Squiddo, Brands in Public & the risks of aggregation blackmail

by drm on September 26, 2009

Picture 78This week Seth Godin blogged about a new service from Squiddoo that would aggregate the constantly changing digital footprint of a brand, using automated feeds from disparate social media and traditional web sources. The service is called Brands in Public

Squidoo has built several hundred pages, each one about a major brand. More are on the way. We’ll keep going until we have thousands of important brands [emphasis added], each on its own page (and we’ll happily add one for you if you like). Each page collects tweets, blog posts, news stories, images, videos and comments about a brand. All of these feeds are algorithmic… the good and the bad show up, all collated and easy to find.

Squiddoo announced its intent to let brands use this page, for a fee, to contribute their own content to their Brand in Public page.

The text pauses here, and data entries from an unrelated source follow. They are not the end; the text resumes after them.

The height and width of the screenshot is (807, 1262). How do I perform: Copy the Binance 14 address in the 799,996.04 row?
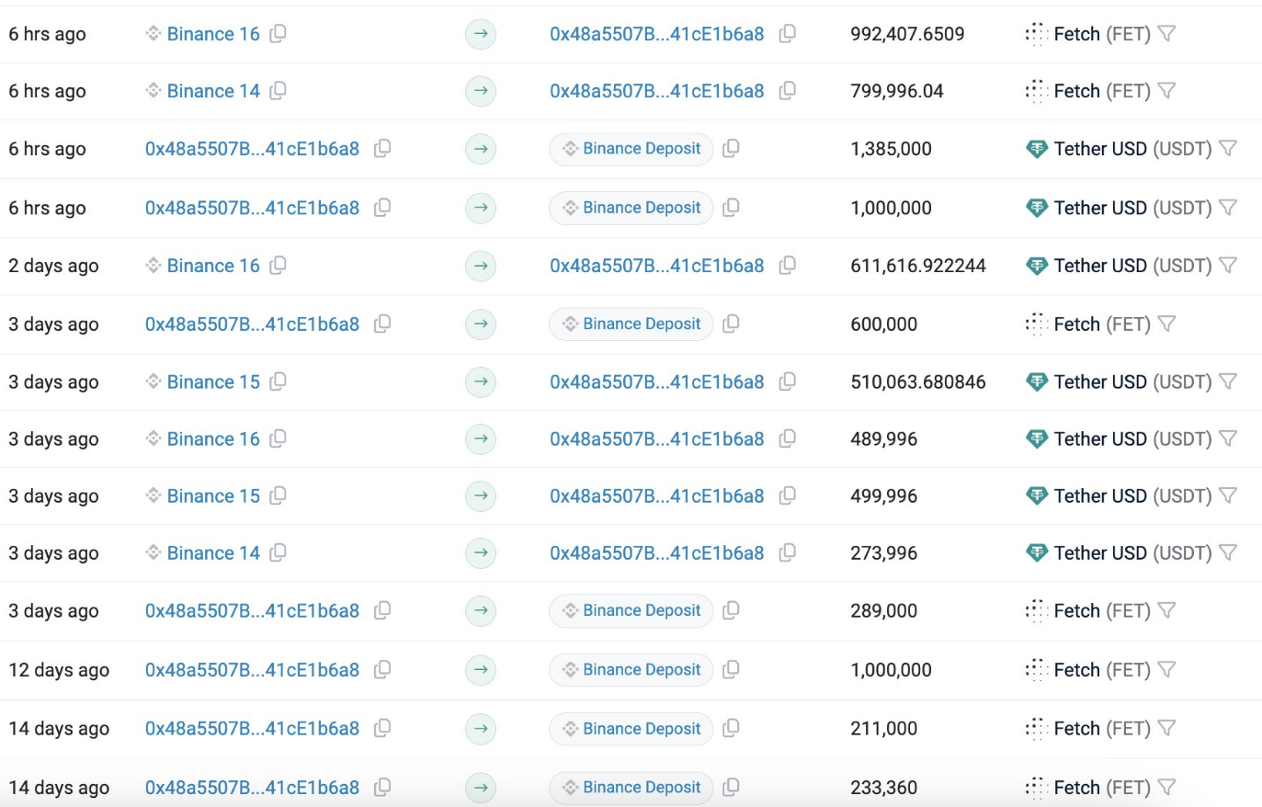pos(278,91)
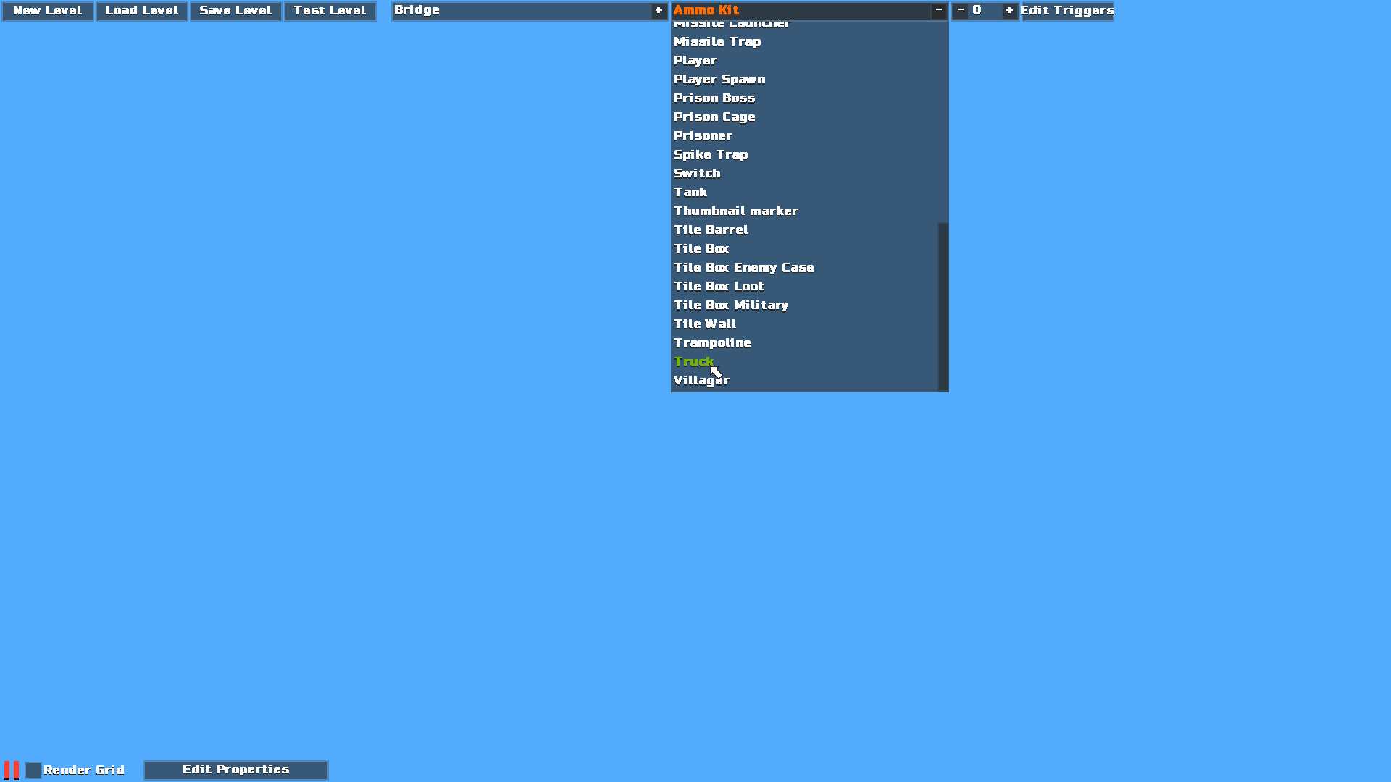Viewport: 1391px width, 782px height.
Task: Open the Load Level dialog
Action: [x=141, y=11]
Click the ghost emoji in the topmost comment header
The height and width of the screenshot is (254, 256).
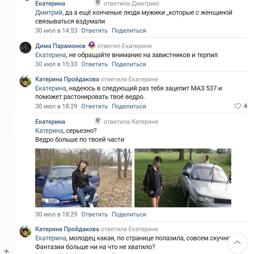97,4
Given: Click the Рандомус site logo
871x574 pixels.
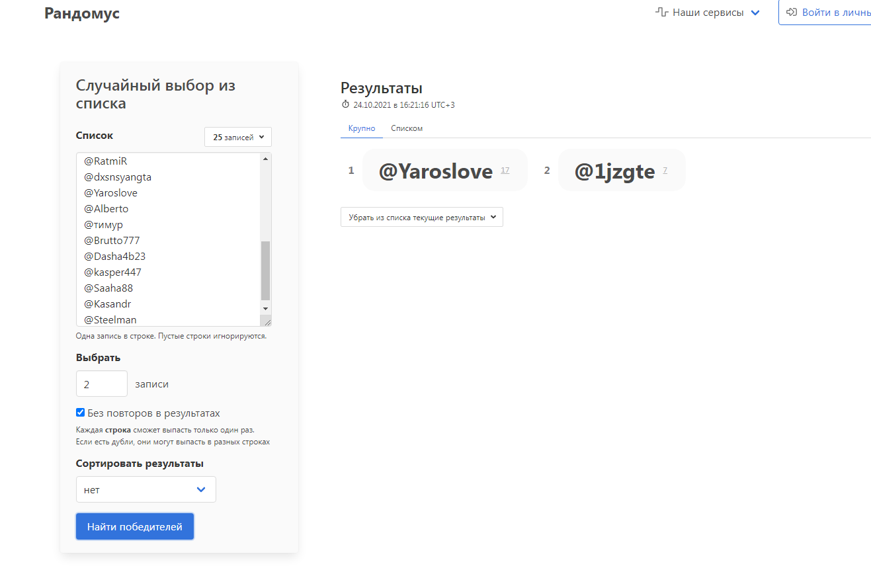Looking at the screenshot, I should coord(82,13).
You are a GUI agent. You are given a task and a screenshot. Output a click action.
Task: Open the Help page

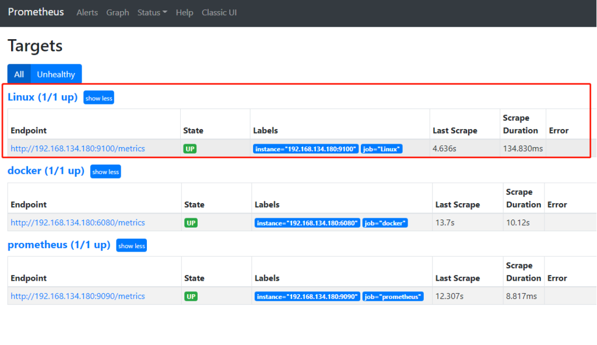[x=184, y=13]
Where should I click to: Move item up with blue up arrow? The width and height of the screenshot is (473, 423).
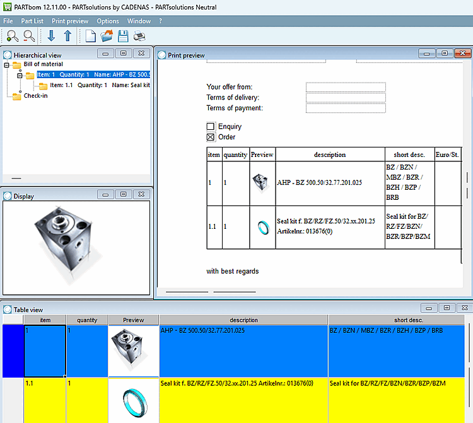point(67,37)
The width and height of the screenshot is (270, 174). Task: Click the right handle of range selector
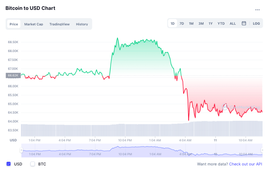point(262,151)
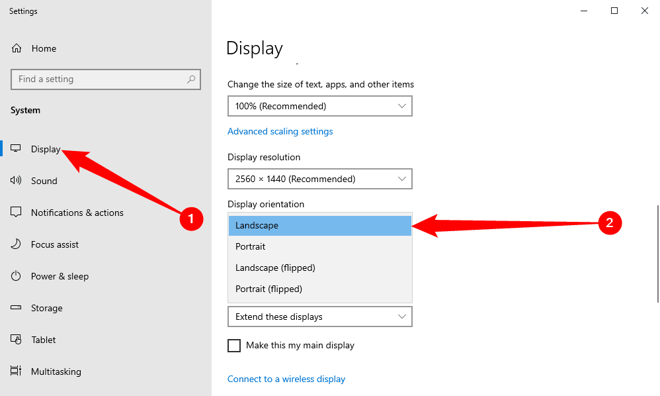Viewport: 660px width, 396px height.
Task: Click the Storage drive icon
Action: click(x=17, y=308)
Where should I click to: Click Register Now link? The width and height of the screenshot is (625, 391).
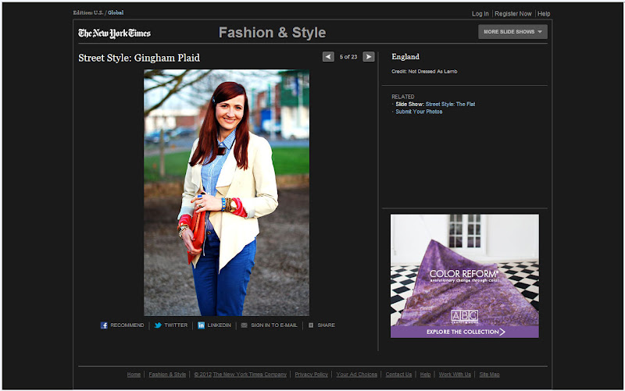click(513, 14)
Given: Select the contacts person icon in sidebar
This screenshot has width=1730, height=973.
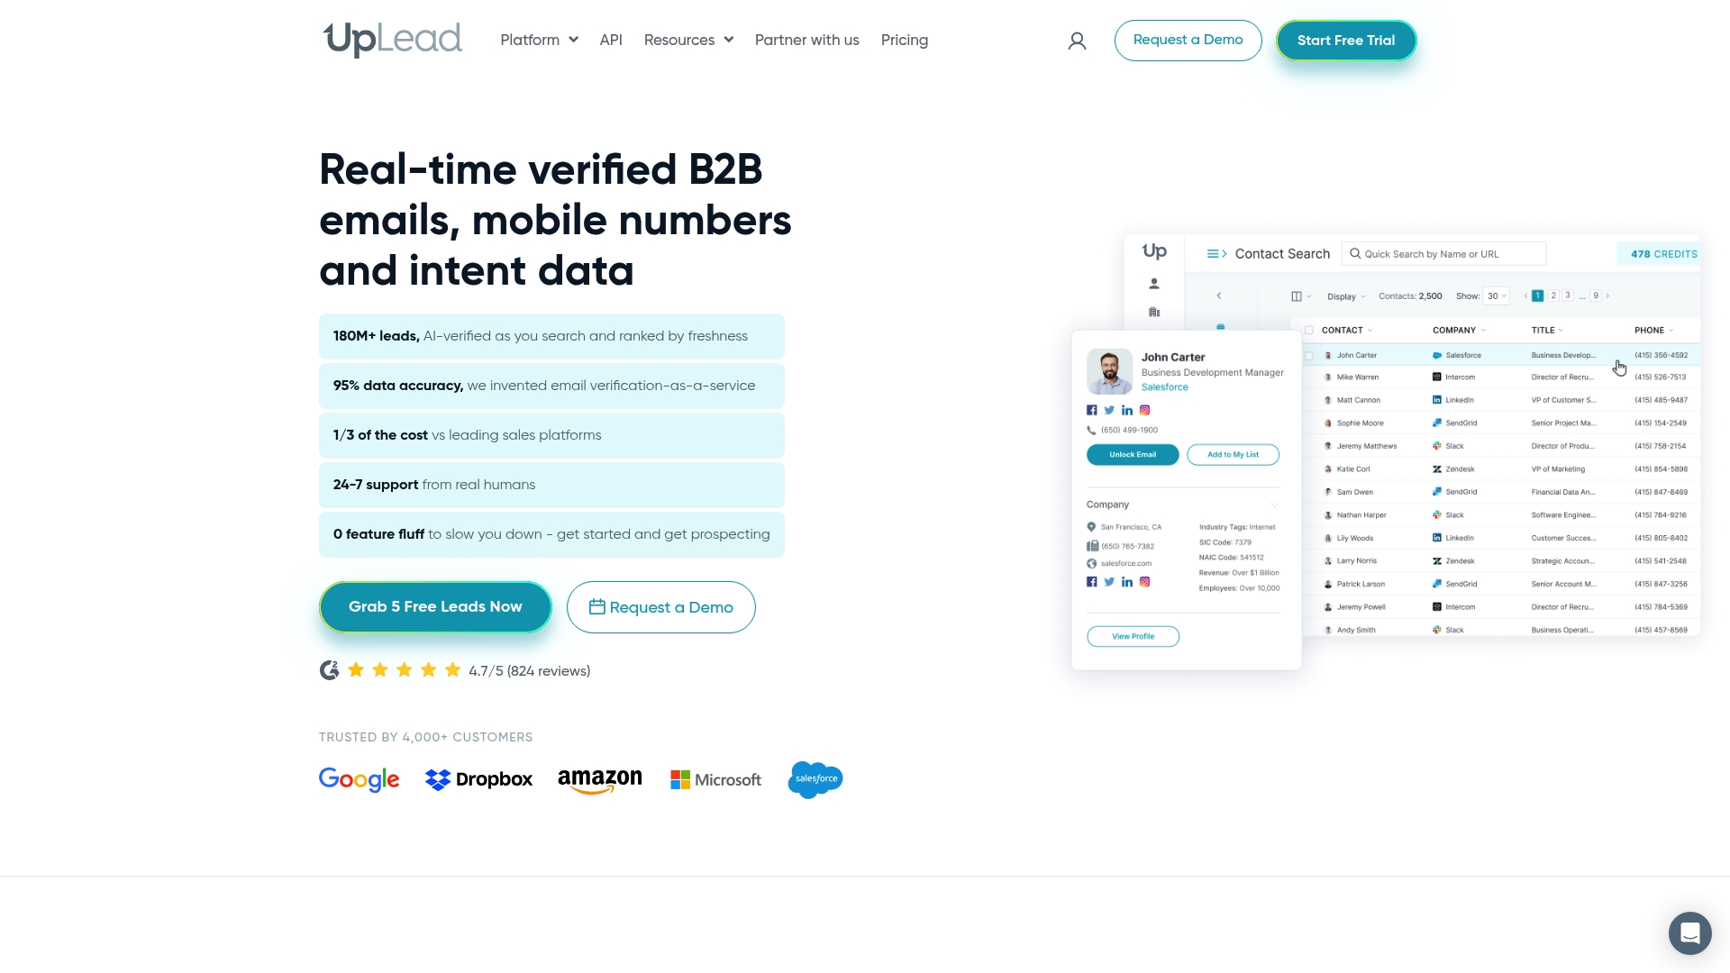Looking at the screenshot, I should 1154,283.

If your brand wants to be in charge of developing this page, it will cost you $400 a month. And once [we build] the page, the left hand column belongs to you. You can post responses, highlight blog posts, run contests or quizzes. You can publicly have your say right next to the constant stream of information about your brand (information that’s currently all over the web–and information you can’t “take down” or censor). You can respond, lead and organize. If a crisis hits, your page will be there, ready for you to speak up. If your fans are delighted, your page makes it easy for them to chime in and speak up on sites around the web.[

Within a couple of days, Squiddoo backed off the grand scale of its original intent.

[UPDATE: Our intent in building sample pages and letting brands see them in action was misunderstood by many people, and I can understand why. As a result, to clear the air, we're going to be taking these 200 sample pages down today. The only pages that we'll be posting are those from our sponsors, we won't be building any others. Thanks to those that let me know about their concerns, and I'm sorry for the confusion.]

What happened? Many brands saw Squiddoo as a form of aggregation blackmail. The service is a large-scale aggregator, organizing its search around specific brand names. By creating thousands of these pages, and then setting up signposts for all the search engine crawlers and promoting the aggregated brand information to consumers across the web, Squiddoo would have put marketers in a position where they felt compelled to respond, but would have insisted that marketers pay for the right to respond.

There were two flaws in this approach. First, a basic underlying premise of social media is that anyone has the right to contribute or respond…that’s the social part of the media. [Interestingly, Seth Godin has made a conscious decision not to offer comments on his blog, which he explains very rationally.] As a brand, if you find a bad review about you on Yelp, you’ve got the ability to respond to the review. The Brands in Public aggregation required you to pay to respond.

But the value of the Brands in Public aggregator to a brand is limited by its own design. The content that you produce for your Brands in Public page isn’t distributed out to any of the originating content sites. So, if you find a negative review on Yelp, you would need to respond to it on your Brands in Public page AND on the Yelp page. Brands in Public has created extra work for the company without creating a proportionate amount of value.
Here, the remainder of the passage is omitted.